Frankly Lord of the Rings should have been broken up into six movies for the six books. Rather than three movies for the three volumes.
Jackson practically skipped the entire first book in "The Fellowship of the Ring". Such as the seventeen years that passed while Frodo had the ring and still lived in the Shire. You got no feel for this in the movie it seemed like it was a couple days. Everything involving Tom Bombadil was cut out. End Farmer Maggot was a brief antagonist in the movie while he was a friend that aided Frodo and the others in the book.
Of course everything regarding Saruman taking over the Shire and the Hobbits defeating him and his remaining forces was cut from "The Return of the King".

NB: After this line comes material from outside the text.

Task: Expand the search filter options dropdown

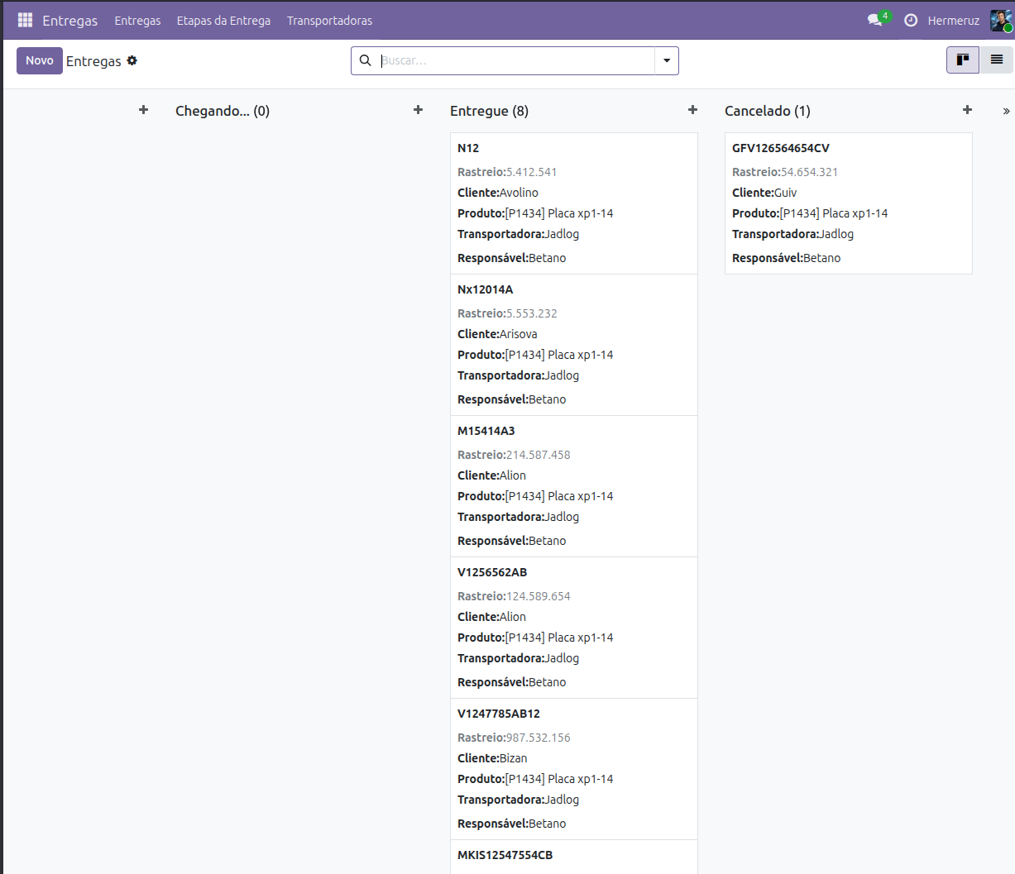Action: 667,60
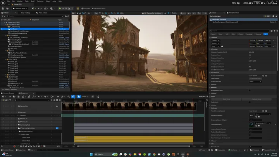
Task: Select the rotate gizmo tool in viewport toolbar
Action: point(83,13)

I have to say that I actually liked TLOTR movie adaptations and thought they were surprisingly good and well worth watching; most of the time, I absolutely hate it when books I have liked or loved have been transposed to the Big Screen (the Small Screen, with British TV, tends to be a good bit better where faithfulness to an original text in concerned).

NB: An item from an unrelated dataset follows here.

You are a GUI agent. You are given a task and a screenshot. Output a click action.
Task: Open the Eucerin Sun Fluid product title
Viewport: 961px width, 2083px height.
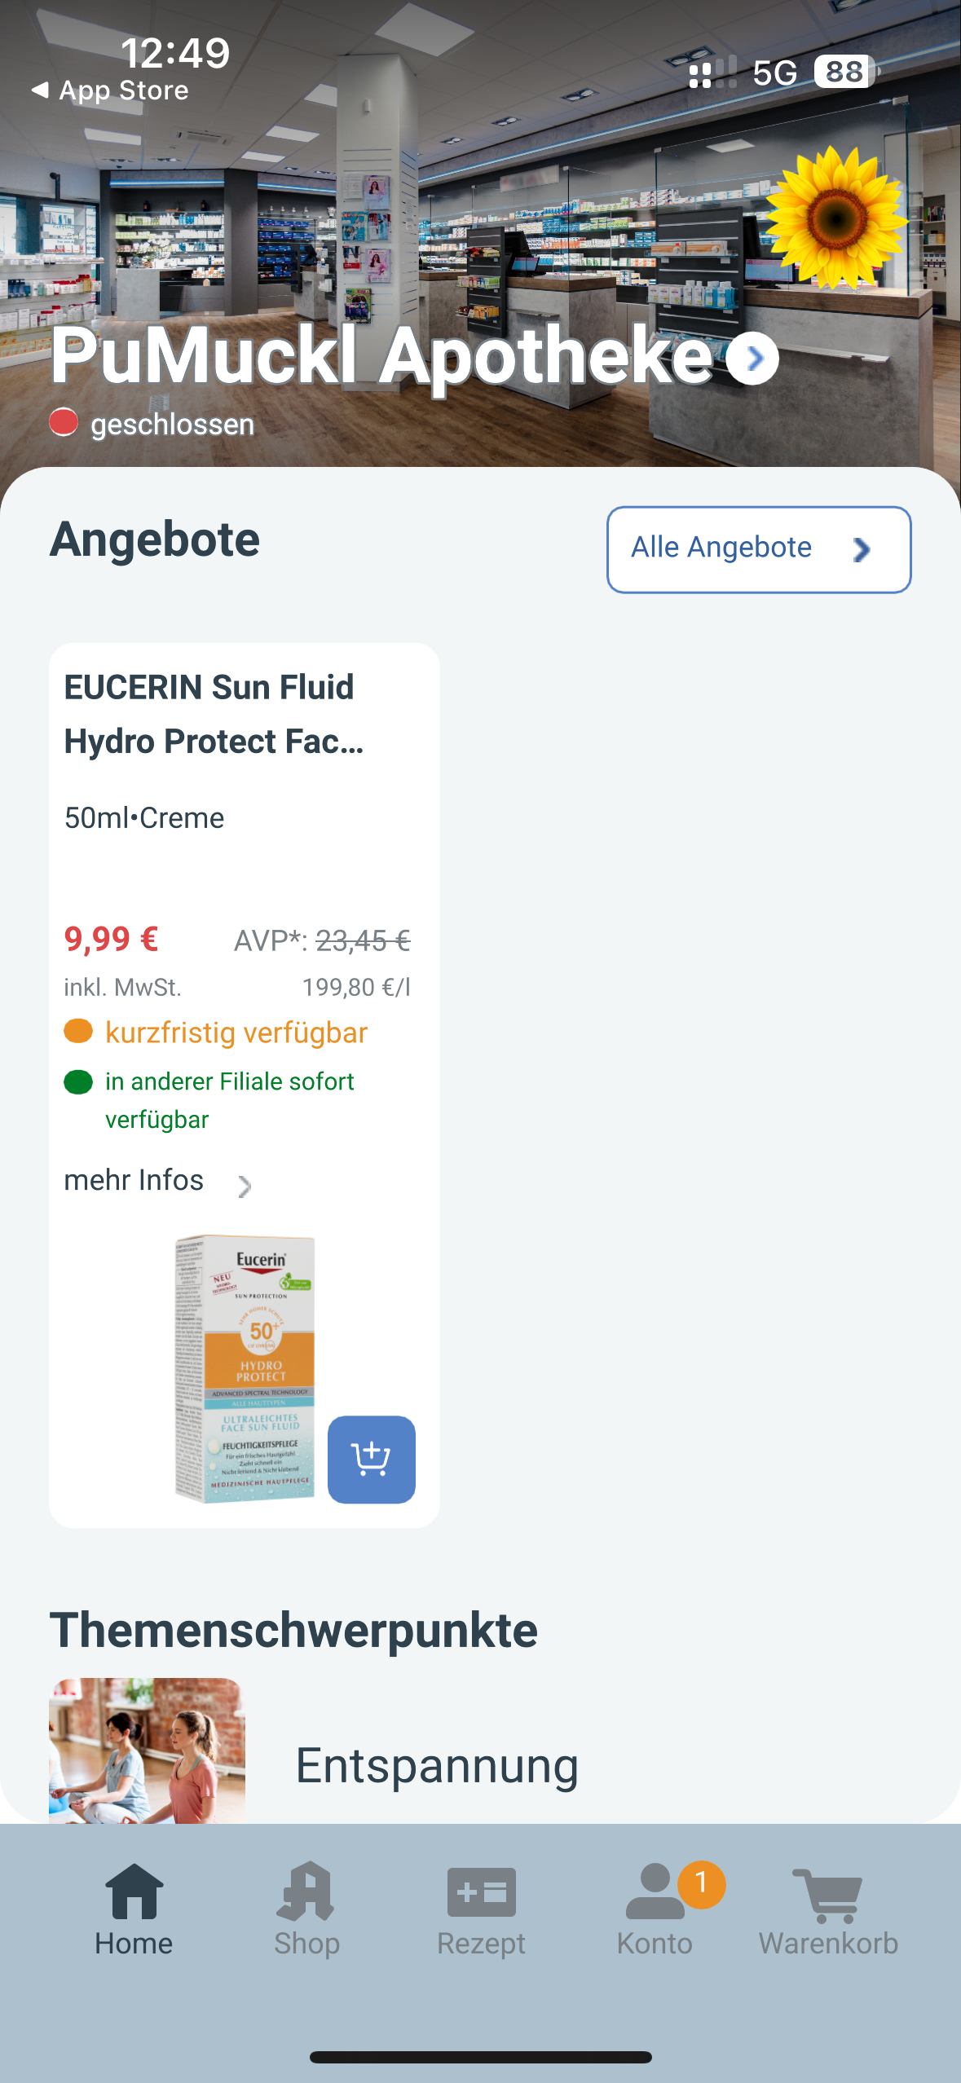[214, 714]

In general, though, my heart sinks when I learn that a movie adaptation of a well-loved text is contemplated; usually, this means obscenely good-looking actors, along with a total disregard of context, plot, nuance, narrative, actual text, and spirit of the work, (and often, even worse, an altered - i.e. more 'upbeat' ending, too) in order to fashion a banal, clichéd, trite, offering which hopes to cash in on the success of the original.
The movie adaptations of TLOTR didn't do that; sure, they took short cuts, but was broadly faithful in tone and content to the original, and the whole thing was beautifully filmed, as well.
In any case, I've always liked The Hobbit - and it will be interesting to see what is made of it by PJ.